Portaria Conjunta GP nº 06/2026: CNJ e Banco Central instituem sistema nacional de rastreabilidade de precatórios
O presidente do CNJ e o presidente do Banco Central (BCB) assinaram, em 12/08/2026, portaria conjunta que institui Grupo Executivo Interinstitucional para estruturar a sistemática nacional de registro, rastreabilidade e controle da cessão de créditos de precatórios, com integração à Central Nacional de Cessões de Créditos de Precatórios (vinculada ao SisPreq).
Trata-se de ato estruturante e preparatório que não cria obrigações imediatas, mas instaura o processo formal de construção de um novo regime regulatório para o mercado secundário de precatórios, assegurando maior transparência e rastreabilidade da titularidade dos créditos desde a negociação até o pagamento.
A seguir, destacamos os principais pontos de interesse:
- Grupo Executivo Interinstitucional: Será composto por 4 representantes do CNJ e 4 do BCB (um deles da Procuradoria-Geral). A finalidade do Grupo é a estruturação normativa, tecnológica e operacional para desenvolvimento e implantação da Central Nacional de Cessões de Créditos de Precatórios e atuará em 5 eixos: normativo, tecnológico, de dados e governança, registral e notarial, e de implantação.
- Principais mudanças sinalizadas: A Portaria não revoga ou altera diretamente normas existentes, mas já sinaliza algumas mudanças em relação ao sistema vigente, como por exemplo (i) registro eletrônico obrigatório por entidades registradoras autorizadas pelo Banco Central, (ii) integração sistêmica entre tribunais, notários e registradoras, indicando a possível adoção de sistema de comunicação eletrônica padronizado, (iii) supervisão do Banco Central sobre entidades registradoras, com possibilidade de edição de ato normativo próprio do BCB sobre requisitos técnicos, operacionais, de governança e interoperabilidade aplicáveis a tais entidades, e (iv) instauração de mecanismos para prevenção de duplicidade de cessões.
- Eixo registral e notarial: O Grupo terá, obrigatoriamente, um eixo de trabalho voltado à questão registral e notarial, destinado ao fluxo da escritura pública, comunicação notarial de negociação, interação com a porta notarial e integração com entidades registradoras. Compete também ao Grupo propor dicionário nacional de dados e layout mínimo para comunicação estruturada de negociação, escritura pública, registro eletrônico, homologação, anotação, pagamento, baixa, retificação, cancelamento e inconsistência.

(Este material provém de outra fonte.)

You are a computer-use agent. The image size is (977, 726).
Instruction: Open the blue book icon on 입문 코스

- Governança e proteção de dados: A Portaria prevê a proposição de diretrizes para acesso individualizado, finalístico e auditável de tabeliães aos dados do precatório, observada autorização específica do credor e a legislação de proteção de dados pessoais. Eventuais colaborações de entidades privadas não implicarão transferência de titularidade, governança ou controle dos dados públicos, nem exclusividade de atuação no ambiente de registro ou integração.

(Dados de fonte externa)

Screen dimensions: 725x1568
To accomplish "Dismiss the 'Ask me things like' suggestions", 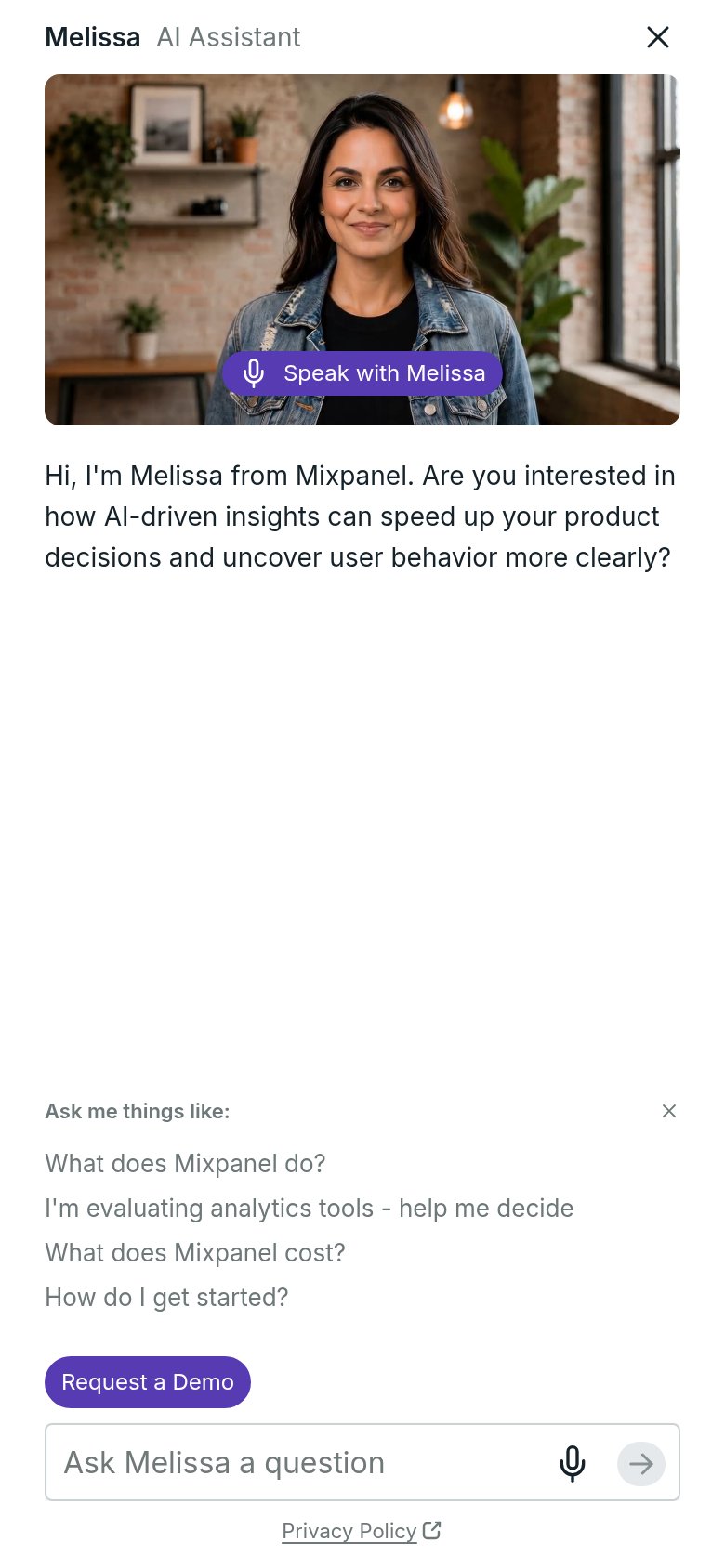I will pyautogui.click(x=669, y=1111).
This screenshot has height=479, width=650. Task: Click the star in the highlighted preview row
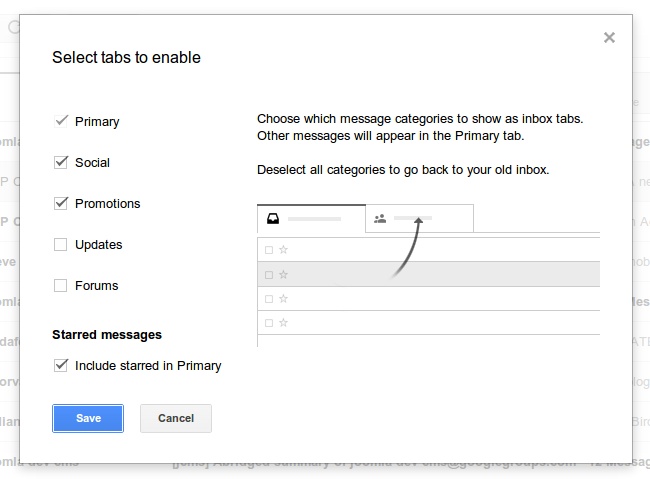(x=283, y=274)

- Riscos regulatórios: A Portaria não define novas restrições operacionais, mas cria o mecanismo para sua elaboração, podendo o Grupo estabelecer limitações ainda não existentes no mercado, como limites de cessão, exigências de qualificação do cessionário ou vedações a determinados tipos de operação. Consequentemente, há um período de incerteza regulatória nos próximos 6 a 12 meses.
- Principais oportunidades: A rastreabilidade e transparência do novo sistema facilita o acesso a informações que podem ser utilizadas para fins de precificação e tende a reduzir o risco de fraude e de litígios sobre titularidade, aumentando a segurança jurídica das operações. A Portaria também prevê a possibilidade de participação de entidades representativas e especialistas nos trabalhos do Grupo (art. 3º, § 3º), o que representa oportunidade de contribuição na construção das novas regras.

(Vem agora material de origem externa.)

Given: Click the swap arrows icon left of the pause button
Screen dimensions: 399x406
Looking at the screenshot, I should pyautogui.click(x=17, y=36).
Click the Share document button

- Duração e entregas: O Grupo terá duração de 180 dias, podendo ser prorrogado por igual período mediante ato conjunto do CNJ e Banco Central e seguirá o cronograma inicial abaixo:
| Prazo |
Entrega |
| 30 dias |
Plano de trabalho preliminar |
| 60 dias |
Matriz de responsabilidades e dicionário de dados |
| 90 dias |
Relatório técnico: requisitos da Central Nacional |
| 120 dias |
Plano de implantação com projeto-piloto |
| 180 dias |
Relatório conclusivo |
A principal recomendação é o monitoramento das minutas normativas nos próximos 180 dias, visando planejamento para adaptação operacional e tecnológica aos novos requisitos de registro e integração sistêmica.